Here are the best books I read in 2019 broken down into three different categories: Business/Investing, Novels, and Management. This last category was more of an emphasis for me as I was fortunate to receive a leadership opportunity at work.


The Little Book of Value Investing by Christopher H. Browne

We are value investors at our firm. This short book written by a great value investor does a nice job explaining the key concepts behind a successful value investing approach.

The Little Book of Value Investing

Shoe Dog: A Memoir by the Creator of Nike by Phil Knight

I have yet to talk to anyone who read this book and disliked it. Knight is a captivating storyteller who provides a revealing look at the struggles and milestones in building a mammoth brand.

Shoe Dog

Poor Charlie’s Almanack: The Wit and Wisdom of Charles T. Munger, Expanded Third Edition by Peter D. Kaufman (Editor), Ed Wexler (Illustrator), Warren E. Buffett (Foreword), Charles T. Munger  (Author)

If you are not already familiar with Charlie Munger, I won’t do this book justice in a few sentences. Munger is best known as the vice chairman of Berkshire Hathaway and Warren Buffett’s long-time partner Wikipedia – Charlie Munger. He’s a brilliant man and legendary investor who has spent much of his adult life lecturing, hectoring, and pleading with people about improving their decision making and increasing their wisdom. Here’s a short clip with ten of his rules for success Munger’s 10 Rules.

Poor Charlie’s Almanack is modeled after Ben Franklin’s Poor Richard’s Almanac, and is a collection of Munger’s writing and speeches over the years. It is a big and expensive book and should take a lot of time to get through. It’s also a master class in investing, business, and self-improvement.

Poor Charlie’s Almanack


The Score Takes Care of Itself: My Philosophy of Leadership by Bill Walsh

Bill Walsh was a football guy who turned a laughingstock franchise into an NFL dynasty through applying the principles of leadership and team building shared in this book.

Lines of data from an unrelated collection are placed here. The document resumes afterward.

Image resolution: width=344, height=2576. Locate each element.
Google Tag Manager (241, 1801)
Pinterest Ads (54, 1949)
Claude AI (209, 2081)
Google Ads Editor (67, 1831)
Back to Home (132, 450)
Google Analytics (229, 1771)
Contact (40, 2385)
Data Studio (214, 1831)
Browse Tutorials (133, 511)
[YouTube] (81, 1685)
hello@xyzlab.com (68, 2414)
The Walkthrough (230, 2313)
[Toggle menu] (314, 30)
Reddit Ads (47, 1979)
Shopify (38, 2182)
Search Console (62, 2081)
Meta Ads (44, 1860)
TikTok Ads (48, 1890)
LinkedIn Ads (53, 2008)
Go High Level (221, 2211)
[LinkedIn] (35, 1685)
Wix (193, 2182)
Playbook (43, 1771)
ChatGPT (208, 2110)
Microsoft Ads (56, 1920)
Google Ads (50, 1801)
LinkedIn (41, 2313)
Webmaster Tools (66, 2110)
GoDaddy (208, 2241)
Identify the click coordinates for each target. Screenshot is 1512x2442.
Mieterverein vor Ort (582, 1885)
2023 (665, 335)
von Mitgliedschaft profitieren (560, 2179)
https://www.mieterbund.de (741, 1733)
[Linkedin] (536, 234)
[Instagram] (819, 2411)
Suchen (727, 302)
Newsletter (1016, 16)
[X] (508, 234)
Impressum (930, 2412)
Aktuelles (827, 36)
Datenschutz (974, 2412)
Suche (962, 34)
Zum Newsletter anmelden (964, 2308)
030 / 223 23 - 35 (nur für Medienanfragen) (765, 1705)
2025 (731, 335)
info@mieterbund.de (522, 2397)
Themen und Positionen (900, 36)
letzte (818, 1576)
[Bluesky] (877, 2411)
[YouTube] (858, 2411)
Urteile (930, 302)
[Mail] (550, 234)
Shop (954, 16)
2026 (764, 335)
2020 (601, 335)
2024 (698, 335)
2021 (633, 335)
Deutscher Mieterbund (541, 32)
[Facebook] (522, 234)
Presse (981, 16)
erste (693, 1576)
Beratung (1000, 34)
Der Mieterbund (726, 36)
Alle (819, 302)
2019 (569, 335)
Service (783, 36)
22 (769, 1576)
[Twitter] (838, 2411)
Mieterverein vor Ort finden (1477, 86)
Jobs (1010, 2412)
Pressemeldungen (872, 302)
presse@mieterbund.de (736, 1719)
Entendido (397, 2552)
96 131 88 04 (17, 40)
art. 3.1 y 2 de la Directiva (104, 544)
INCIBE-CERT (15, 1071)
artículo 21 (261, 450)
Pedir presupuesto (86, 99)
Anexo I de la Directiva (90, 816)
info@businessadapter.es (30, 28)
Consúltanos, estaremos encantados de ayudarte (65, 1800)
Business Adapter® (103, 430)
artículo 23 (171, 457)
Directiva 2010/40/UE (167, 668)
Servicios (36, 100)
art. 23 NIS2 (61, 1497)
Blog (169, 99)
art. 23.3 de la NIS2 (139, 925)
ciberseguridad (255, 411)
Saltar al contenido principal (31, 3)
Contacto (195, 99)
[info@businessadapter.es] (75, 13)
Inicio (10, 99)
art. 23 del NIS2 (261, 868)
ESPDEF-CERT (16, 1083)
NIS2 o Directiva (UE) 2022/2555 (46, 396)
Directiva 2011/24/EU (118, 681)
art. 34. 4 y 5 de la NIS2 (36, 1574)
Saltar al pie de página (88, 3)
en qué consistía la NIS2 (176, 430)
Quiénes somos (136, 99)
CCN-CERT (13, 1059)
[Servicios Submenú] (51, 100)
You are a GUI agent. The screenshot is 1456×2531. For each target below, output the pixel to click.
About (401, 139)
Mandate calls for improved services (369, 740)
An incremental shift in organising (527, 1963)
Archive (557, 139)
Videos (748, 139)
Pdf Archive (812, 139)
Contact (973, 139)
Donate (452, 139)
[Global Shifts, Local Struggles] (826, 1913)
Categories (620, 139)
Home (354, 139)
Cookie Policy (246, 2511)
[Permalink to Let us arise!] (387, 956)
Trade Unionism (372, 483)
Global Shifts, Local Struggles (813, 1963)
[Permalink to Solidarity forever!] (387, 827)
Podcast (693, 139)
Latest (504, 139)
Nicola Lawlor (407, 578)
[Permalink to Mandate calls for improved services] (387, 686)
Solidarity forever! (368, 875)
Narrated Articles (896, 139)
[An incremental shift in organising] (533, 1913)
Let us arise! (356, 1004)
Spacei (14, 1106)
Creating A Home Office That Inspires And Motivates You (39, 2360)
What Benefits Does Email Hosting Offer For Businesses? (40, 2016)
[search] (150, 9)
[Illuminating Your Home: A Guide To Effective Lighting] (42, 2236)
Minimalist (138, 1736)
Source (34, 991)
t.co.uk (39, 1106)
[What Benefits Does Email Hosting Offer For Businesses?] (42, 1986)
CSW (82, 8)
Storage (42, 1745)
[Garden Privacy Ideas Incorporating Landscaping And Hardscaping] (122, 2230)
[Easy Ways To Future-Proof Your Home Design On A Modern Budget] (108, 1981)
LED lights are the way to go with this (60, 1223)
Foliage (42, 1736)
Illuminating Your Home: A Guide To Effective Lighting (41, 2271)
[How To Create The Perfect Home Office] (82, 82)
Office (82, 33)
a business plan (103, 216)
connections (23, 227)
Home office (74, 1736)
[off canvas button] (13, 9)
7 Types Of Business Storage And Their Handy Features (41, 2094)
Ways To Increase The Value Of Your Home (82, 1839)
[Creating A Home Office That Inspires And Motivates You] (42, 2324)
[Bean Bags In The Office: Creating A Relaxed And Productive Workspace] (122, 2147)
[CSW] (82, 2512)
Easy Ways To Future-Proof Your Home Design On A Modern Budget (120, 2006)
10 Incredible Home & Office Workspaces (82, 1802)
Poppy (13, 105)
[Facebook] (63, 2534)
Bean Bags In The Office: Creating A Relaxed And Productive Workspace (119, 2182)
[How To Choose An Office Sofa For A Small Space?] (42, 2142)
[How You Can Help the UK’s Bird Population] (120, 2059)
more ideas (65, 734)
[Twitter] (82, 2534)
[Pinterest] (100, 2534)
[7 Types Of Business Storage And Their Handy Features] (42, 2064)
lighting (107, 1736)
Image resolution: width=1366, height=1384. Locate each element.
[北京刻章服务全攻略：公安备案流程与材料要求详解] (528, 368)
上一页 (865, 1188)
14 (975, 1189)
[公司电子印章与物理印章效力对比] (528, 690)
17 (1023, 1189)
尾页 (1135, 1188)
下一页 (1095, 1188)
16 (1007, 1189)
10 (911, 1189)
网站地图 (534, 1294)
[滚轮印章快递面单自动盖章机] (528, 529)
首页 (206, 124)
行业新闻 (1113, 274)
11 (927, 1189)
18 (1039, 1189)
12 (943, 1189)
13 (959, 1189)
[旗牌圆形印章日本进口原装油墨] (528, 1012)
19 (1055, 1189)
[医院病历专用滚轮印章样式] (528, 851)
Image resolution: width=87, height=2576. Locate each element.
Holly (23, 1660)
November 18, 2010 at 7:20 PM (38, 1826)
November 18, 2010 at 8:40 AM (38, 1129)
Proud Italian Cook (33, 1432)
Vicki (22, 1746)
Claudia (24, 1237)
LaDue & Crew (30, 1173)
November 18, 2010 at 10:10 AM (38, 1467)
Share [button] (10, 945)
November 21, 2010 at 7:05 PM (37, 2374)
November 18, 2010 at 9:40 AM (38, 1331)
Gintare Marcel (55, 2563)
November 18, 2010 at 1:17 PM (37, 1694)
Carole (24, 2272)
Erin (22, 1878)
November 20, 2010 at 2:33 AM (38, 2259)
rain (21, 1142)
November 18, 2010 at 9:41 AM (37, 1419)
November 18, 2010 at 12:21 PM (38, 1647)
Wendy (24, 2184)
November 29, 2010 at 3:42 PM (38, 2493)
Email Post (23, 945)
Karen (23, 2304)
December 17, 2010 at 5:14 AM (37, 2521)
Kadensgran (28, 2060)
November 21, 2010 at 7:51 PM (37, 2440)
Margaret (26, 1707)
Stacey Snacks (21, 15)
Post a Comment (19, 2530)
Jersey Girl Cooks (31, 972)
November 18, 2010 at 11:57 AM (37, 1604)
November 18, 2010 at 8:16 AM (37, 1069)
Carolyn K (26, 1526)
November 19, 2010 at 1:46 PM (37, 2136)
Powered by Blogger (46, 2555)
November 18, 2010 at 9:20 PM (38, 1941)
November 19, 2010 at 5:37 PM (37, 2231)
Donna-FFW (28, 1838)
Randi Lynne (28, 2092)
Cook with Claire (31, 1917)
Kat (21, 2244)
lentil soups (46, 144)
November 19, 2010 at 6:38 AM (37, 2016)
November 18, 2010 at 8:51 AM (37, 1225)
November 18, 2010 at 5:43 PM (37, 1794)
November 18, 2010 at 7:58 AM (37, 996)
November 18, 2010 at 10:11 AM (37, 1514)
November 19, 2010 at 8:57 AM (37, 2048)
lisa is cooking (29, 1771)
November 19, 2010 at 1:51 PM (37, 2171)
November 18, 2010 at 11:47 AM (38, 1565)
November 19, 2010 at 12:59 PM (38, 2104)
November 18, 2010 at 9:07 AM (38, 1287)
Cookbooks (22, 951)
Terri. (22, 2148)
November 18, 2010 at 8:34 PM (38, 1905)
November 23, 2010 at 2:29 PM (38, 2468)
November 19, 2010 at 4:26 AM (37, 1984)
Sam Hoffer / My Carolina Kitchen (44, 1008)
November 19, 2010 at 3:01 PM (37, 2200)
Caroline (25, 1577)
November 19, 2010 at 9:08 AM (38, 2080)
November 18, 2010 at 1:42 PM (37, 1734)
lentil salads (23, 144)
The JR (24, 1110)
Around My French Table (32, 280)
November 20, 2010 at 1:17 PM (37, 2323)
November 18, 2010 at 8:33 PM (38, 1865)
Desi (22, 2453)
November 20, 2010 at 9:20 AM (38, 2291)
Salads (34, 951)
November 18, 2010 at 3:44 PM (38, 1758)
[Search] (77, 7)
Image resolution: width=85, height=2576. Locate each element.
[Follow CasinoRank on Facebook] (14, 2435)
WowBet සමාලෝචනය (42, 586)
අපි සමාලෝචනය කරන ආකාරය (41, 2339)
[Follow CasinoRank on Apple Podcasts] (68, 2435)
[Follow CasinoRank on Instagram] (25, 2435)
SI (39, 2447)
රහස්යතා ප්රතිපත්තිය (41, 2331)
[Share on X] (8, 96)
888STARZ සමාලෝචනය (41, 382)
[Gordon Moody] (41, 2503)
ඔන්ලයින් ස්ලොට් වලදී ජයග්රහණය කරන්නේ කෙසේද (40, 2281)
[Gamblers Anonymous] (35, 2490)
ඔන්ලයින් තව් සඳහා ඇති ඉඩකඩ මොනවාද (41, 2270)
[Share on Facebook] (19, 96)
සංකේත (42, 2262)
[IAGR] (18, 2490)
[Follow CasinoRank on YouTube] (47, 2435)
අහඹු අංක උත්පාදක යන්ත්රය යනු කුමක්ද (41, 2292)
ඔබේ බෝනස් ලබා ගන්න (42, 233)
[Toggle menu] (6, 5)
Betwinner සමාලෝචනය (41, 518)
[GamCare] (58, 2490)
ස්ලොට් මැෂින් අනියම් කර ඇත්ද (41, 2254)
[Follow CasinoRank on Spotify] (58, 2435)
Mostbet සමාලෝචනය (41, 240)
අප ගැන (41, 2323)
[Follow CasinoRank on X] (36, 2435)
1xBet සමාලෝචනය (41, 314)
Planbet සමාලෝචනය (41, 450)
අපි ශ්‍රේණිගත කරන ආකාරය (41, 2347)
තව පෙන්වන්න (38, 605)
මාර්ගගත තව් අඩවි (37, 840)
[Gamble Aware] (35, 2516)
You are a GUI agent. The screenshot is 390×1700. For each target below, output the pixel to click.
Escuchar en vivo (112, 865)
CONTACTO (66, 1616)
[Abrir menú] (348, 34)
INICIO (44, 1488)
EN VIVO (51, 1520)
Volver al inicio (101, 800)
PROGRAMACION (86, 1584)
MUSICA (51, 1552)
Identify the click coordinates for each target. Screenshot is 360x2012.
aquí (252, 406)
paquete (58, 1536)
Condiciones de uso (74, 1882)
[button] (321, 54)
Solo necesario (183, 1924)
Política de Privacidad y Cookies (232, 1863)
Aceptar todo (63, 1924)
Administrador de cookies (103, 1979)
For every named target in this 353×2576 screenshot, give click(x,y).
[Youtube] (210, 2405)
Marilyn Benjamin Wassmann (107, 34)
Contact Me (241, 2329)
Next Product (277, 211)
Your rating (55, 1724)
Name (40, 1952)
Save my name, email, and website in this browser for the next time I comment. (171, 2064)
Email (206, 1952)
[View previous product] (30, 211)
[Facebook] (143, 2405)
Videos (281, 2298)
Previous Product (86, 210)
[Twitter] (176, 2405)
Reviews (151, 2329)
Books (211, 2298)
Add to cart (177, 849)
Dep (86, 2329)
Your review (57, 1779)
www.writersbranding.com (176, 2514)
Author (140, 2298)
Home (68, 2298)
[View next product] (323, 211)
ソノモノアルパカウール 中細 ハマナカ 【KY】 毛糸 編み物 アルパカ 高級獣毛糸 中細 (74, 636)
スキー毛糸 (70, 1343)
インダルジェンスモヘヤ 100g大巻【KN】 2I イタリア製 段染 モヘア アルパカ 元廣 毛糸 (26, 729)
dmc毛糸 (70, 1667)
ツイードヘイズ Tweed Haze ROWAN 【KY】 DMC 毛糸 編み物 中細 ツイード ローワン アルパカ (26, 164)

The Score Takes Care of Itself

Measure What Matters: How Google, Bono, and the Gates Foundation Rock the World with OKRs by John Doerr

A successful venture capitalist explains a goal-setting principle developed at Intel in the 1970s that helped companies like Intel and Google dominate their competition. OKR’s stands for objectives and key results. Objectives are what you are trying to achieve, and key results are the specific and measurable actions you will take to accomplish them.

Measure What Matters


Seveneves by Neal Stephenson

You probably have to like sci-fi and long books to enjoy this one. It starts with the moon’s destruction and the steps the human race takes to evacuate the planet and survive in outer space. I’ve enjoyed other books by Stephenson, but was reluctant to dive into an 880 page novel. Bill Gates’s strong recommendation Gates Recommends Seveneves convinced me to take a look. I’m glad I did.


Stoner by John Williams

An American literature classic I had not heard of before last year, Stoner is a story about a farmer in the 1940’s who becomes an English professor. I know it couldn’t sound any more boring, but it was quite good.


I hope you enjoy something on this list.